How BaseStage accesses artifacts
class BaseStage:
def get_artifact_ref(self, input: StageInput, key: str) -> ArtifactRef:
# looks up key in input.artifacts or input.source_snapshot/plan_artifact
...
def read_json_artifact(
self, context: RunContext, input: StageInput, key: str
) -> Mapping[str, Any]:
ref = self.get_artifact_ref(input, key)
return context.artifacts.read_json(ref)
def write_json_artifact(
self, context: RunContext, *, kind: str, value: Mapping, metadata=None
) -> ArtifactRef:
return context.artifacts.write_json(
context=context, kind=kind, value=value, metadata=metadata
)
Stages should use these helpers rather than accessing context.artifacts directly.
Artifact validation
BaseStage validates:
- Required artifacts — declared in
required_artifactsmust be present ininput.artifactsbeforeexecute(...)is called. Missing required artifacts raise a non-retryableStageArtifactError. - Produced artifacts — declared in
produced_artifactsmust be present in the returnedStageOutput.artifacts.

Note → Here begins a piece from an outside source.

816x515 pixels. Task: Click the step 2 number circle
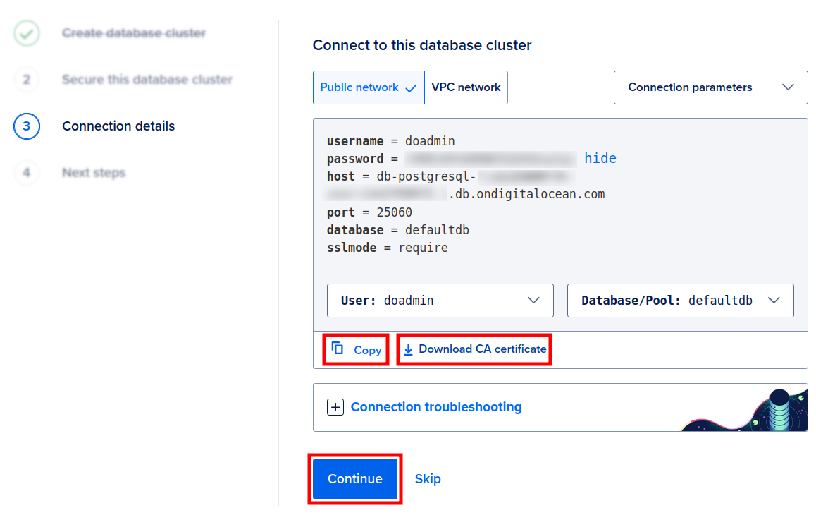pyautogui.click(x=27, y=80)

Missing produced artifacts raise aStageArtifactErrorafterexecute(...)returns.
Path safety
safe_artifact_segment(value) rejects values containing .., /, or other
path-traversal characters. All artifact key segments are sanitized before use
in URIs. Stages should not construct paths from user-controlled strings.
Switching between local and S3
# Local (dev)
VEGA_ARTIFACT_STORE=local
VEGA_ARTIFACT_ROOT=./data/artifacts
# S3 (prod)
VEGA_ARTIFACT_STORE=s3
VEGA_ARTIFACT_S3_BUCKET=vega-artifacts-prod
VEGA_ARTIFACT_S3_PREFIX=scans/
No code change required — the store is constructed by build_artifact_store(config).